第一章 旅立ち(5)


              5


「あまり、驚かないんだな。」


 宿営地に戻り、家畜用の水飲み場の片隅で、鷲は髭を剃っていた。その傍らに立ち、離れたところにいるタパティとオダたちを眺めながら、隼は彼に声をかけた。

 エツイン=ゴルは、ラーダ(神官)と村の長老たちと、今朝の騒動の始末について話し合っている。雉は、イエ=オリの手当てだ。

 駱駝たちが、ぐもー、うもー、と鳴きながら水を飲みにやって来た。
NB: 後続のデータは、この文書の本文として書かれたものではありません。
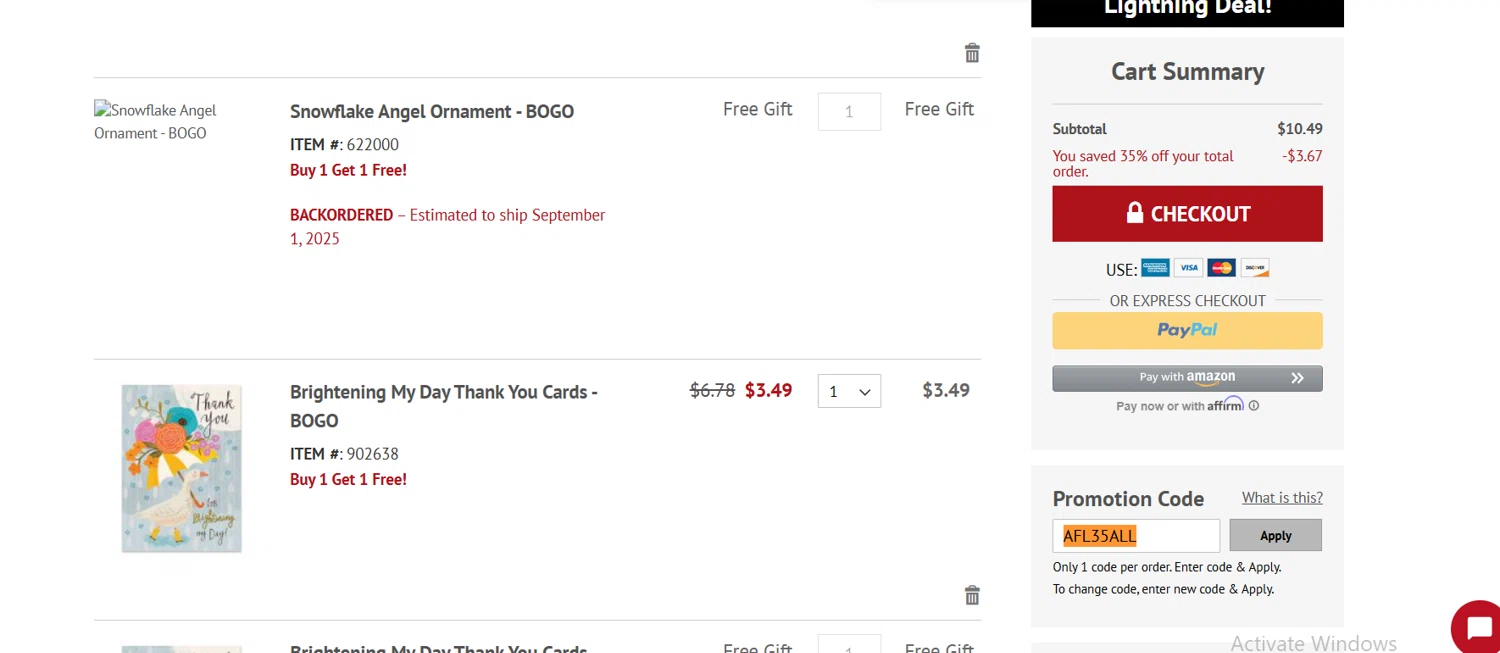The image size is (1500, 653).
Task: Open the chat bubble widget
Action: pos(1478,629)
彼らに場所をゆずり、鷲は応えた。


「驚いているさ」

「そうか?」

「ああ」


 手指の関節は打撲で腫れ、動きはぎこちない。右の頬から顎にかけて小刀で髭をおとし、触れて剃り残しをたしかめ、鷲は続けた。


「髪や肌の色がおなじだけで、あんなに似て見えるんだな……。混血か?」

「分らない。覚えていないそうだよ」


 無精髭がなくなると、鷲は、五歳ほど若返ってみえる。年齢相応になった精悍な横顔をながめ、隼は肩をすくめた。
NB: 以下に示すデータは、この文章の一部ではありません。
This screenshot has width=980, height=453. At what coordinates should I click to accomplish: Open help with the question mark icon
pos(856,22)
 鷲は、明るい碧色の瞳だけを動かして、彼女を見下ろした。問うというより確認する口調だ。


「記憶がないというやつか」

「ああ。……ふりをしているんでなければ」

「それはないだろう」


 鷲は、左頬の髭剃りにとりかかった。顎の下のやわらかい皮膚を傷つけ、痛みに顔をしかめた。


「この国でそんなことをして、得になるとは思えない。〈草原の民〉の評判を聞いたか? 酷いもんだ。殺しに放火、強盗、強姦……」


 隼は、黙ってタパティを見遣った。くだんの娘は、鳩と、糸とり遊びをして遊んでいた。結んで輪にした赤い糸を両手にかけ、少女にてほどきをうけながら、さまざまな形を作っている。梯子、箒、川、舟、小鳥……ときおり失敗しては、二人で笑いあっている。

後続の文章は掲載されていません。